[Stored records]
-- Opening Marker --
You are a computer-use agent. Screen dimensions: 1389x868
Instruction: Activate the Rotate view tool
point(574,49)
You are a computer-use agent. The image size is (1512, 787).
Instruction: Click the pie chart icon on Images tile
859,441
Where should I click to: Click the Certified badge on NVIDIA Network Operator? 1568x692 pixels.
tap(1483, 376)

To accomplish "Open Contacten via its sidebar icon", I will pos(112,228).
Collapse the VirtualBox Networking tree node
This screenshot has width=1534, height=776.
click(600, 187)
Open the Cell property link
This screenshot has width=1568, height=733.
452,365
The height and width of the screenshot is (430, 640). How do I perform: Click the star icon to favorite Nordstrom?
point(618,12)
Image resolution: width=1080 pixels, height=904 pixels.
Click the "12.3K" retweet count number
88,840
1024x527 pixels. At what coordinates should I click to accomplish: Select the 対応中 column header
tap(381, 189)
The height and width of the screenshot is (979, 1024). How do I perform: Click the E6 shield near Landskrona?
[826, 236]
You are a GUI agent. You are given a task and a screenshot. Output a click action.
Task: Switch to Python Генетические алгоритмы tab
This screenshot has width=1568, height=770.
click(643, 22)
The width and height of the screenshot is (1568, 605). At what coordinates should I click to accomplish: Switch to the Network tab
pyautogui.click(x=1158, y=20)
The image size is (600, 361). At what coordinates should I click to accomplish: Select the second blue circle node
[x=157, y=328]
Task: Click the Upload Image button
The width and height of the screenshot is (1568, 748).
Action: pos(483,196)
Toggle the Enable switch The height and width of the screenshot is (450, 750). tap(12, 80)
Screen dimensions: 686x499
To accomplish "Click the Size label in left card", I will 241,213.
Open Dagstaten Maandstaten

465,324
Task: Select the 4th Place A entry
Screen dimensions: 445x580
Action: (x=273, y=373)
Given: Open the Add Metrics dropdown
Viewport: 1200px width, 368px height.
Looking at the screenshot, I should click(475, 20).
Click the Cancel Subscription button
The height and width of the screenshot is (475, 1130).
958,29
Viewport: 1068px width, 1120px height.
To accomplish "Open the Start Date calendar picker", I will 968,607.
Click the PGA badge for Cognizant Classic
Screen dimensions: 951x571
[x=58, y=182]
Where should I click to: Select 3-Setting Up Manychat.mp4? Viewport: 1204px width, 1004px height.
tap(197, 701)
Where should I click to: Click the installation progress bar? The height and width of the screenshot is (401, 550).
-- Closing Marker --
What to do: Whenever the word "computer" shows up in a line of the entries, copy that line.

Result for this exercise:
You are a computer-use agent. Screen dimensions: 1389x868
You are a computer-use agent. The image size is (1512, 787).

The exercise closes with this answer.